**Work instruction**
Exact copy, no pictures: return all the data below as written.

*** Extracted records ***

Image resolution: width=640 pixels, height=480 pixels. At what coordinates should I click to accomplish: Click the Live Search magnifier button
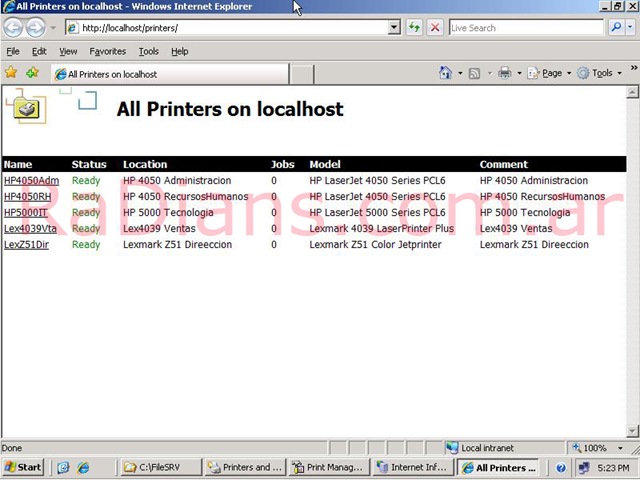[x=616, y=28]
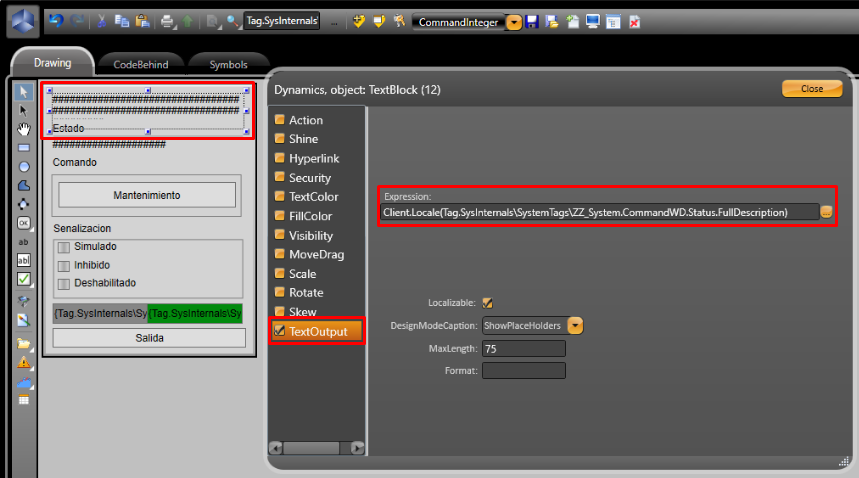Open expression browse ellipsis button
The height and width of the screenshot is (478, 859).
pos(827,212)
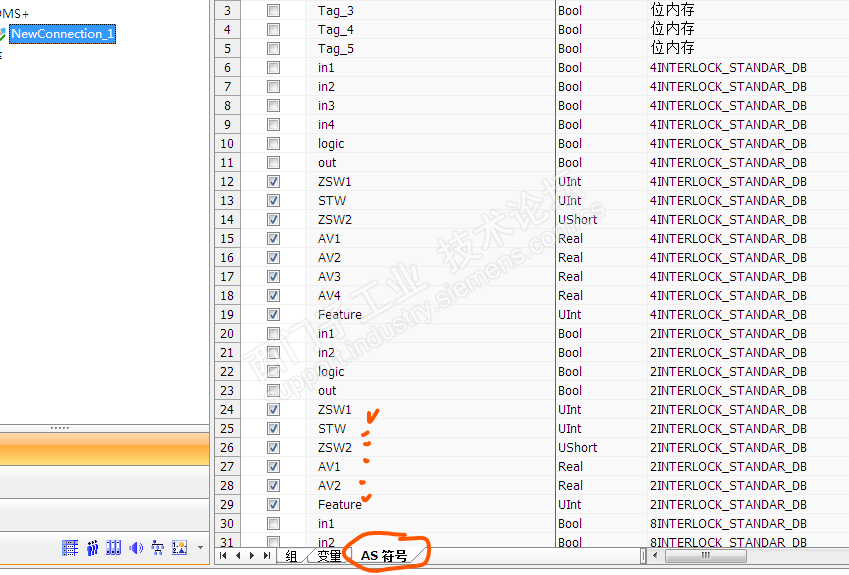Open the Horn speaker icon

(x=136, y=547)
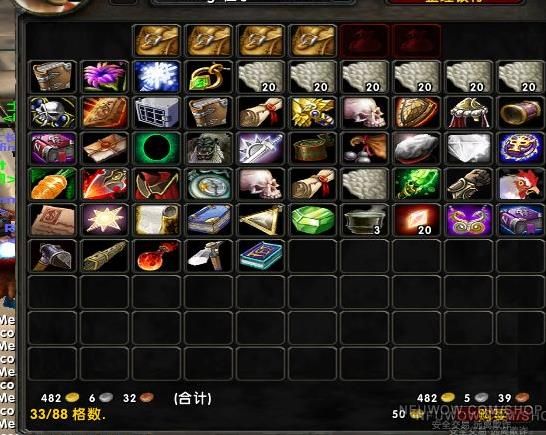This screenshot has height=435, width=546.
Task: Select the green emerald gem
Action: coord(313,220)
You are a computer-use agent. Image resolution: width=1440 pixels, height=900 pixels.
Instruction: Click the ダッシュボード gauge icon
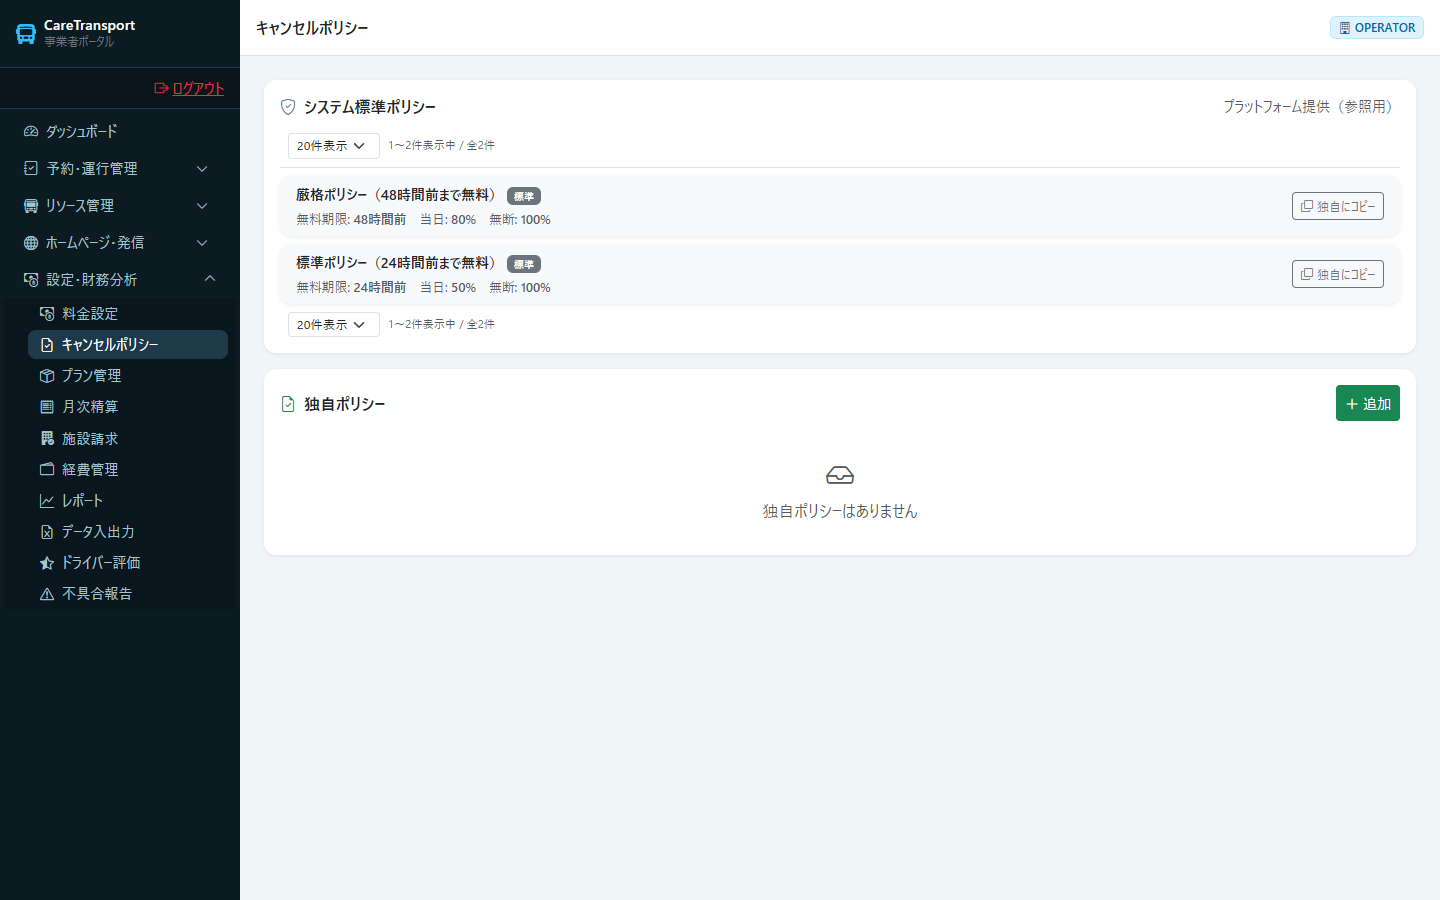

*** End of Extracted records ***

**Solved problem**
Image resolution: width=640 pixels, height=480 pixels. At what coordinates should I click to accomplish: Click the Live Search magnifier button
[x=616, y=28]
Open expression browse ellipsis button
The height and width of the screenshot is (478, 859).
pos(827,212)
Open the Horn speaker icon

(x=136, y=547)
This screenshot has height=435, width=546.
Task: Select the green emerald gem
Action: coord(313,220)
You are a computer-use agent. Image resolution: width=1440 pixels, height=900 pixels.
Instruction: Click the ダッシュボード gauge icon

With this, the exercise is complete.